Introduction
In humans, muscle mass decreases after its peak in the third decade of life [1]. Muscle mass is important for physical and metabolic fitness regulation. The development of sarcopenia is an important risk factor for the development of frailty, loss of independence and physical disability in the elderly and is associated with shorter survival in critically ill patients [2]. In the 8th decade, men and women can lose about 7 and 3.8 kg of muscle mass, respectively, with increased intra-abdominal fat [3].
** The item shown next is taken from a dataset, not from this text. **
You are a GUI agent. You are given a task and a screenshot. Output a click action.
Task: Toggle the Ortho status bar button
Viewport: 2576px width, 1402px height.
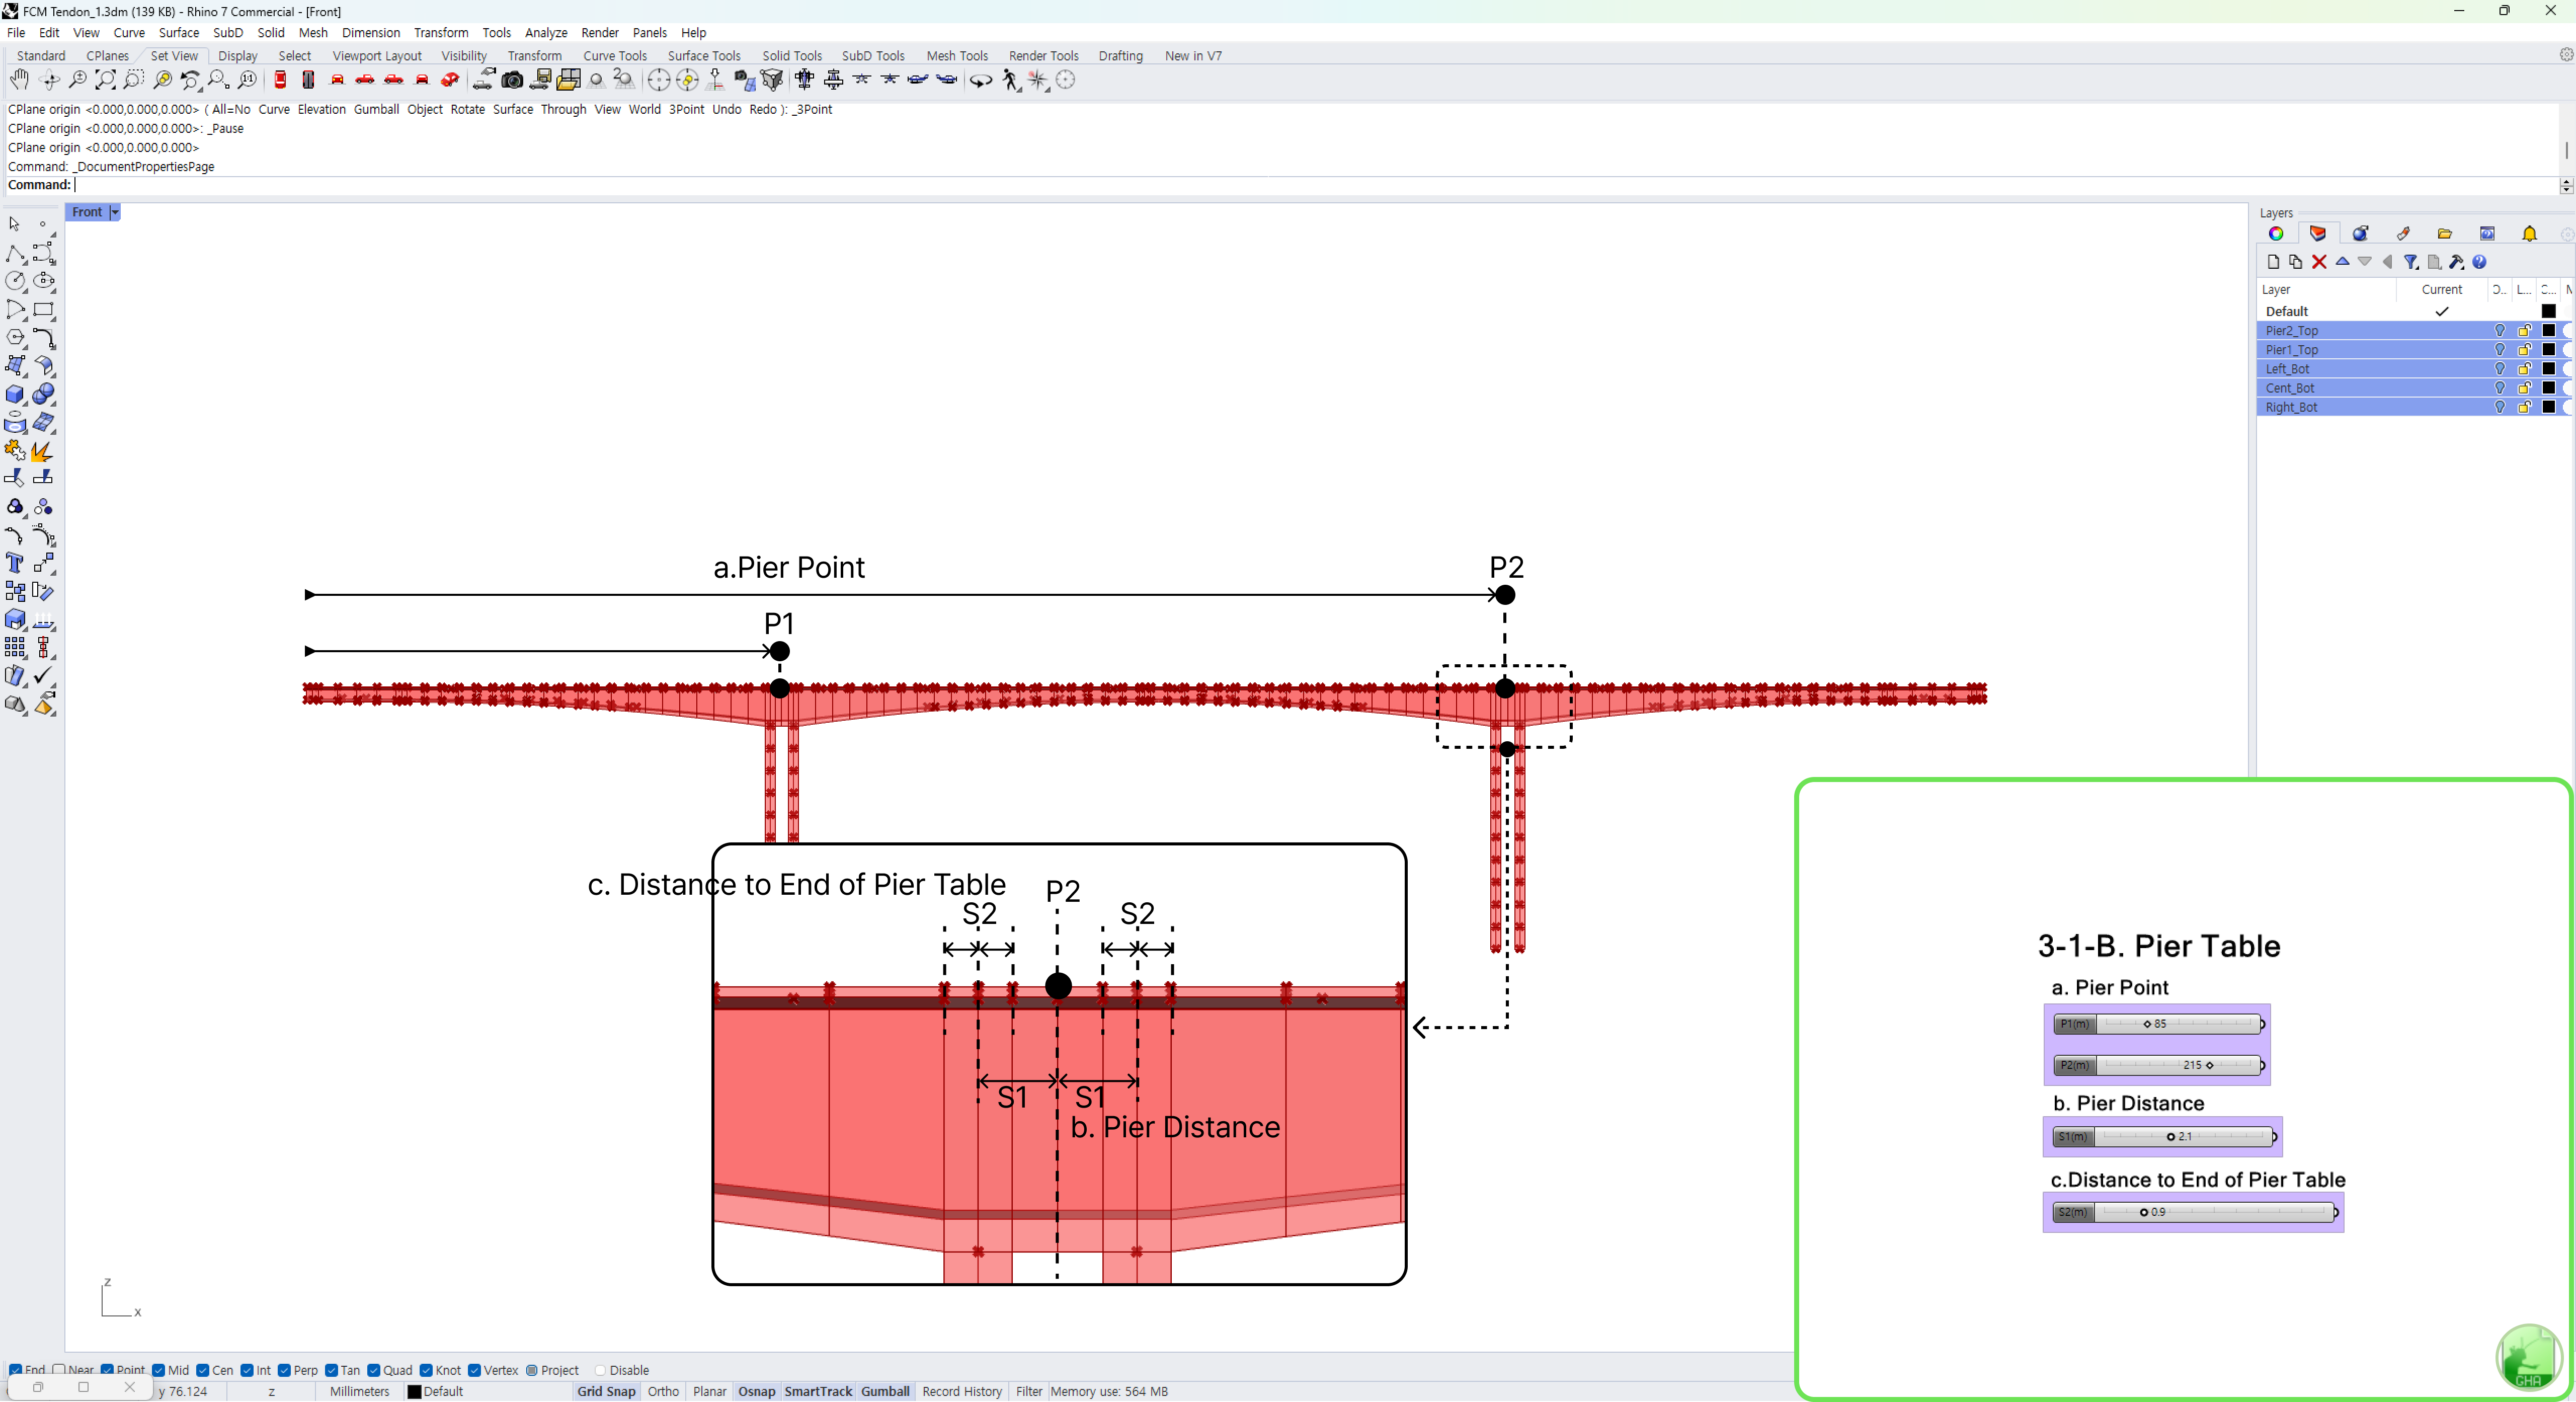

In this context, the number of disabilities due to age is expected to double by 2060. Muscle mass is important for physical fitness and metabolic regulation [4]. In this scenario, the development of sarcopenia is an important risk factor for the development of frailty, loss of independence and physical disability in the elderly and is associated with lower survival in critically ill patients. The pathophysiology of sarcopenia is multifactorial and may be influenced by reduced caloric intake, neurodegenerative diseases, intracellular oxidative stress, hormonal disorders, and others. In this sense, the decline in fat-free mass correlates with the decline associated with the age of growth hormone (GH) secretion. Thus, GH secretagogue (Ibutamoren - MK-677) as the first orally active ghrelin mimetic may increase pulsatile GH secretion in the elderly [5].
Therefore, the present study aimed to determine whether oral MK-677 in healthy elderly would increase GH and insulin-like growth factor I (IGF-I) levels, prevent the decline of muscle mass, and decrease abdominal visceral fat (AVF) with acceptable tolerability.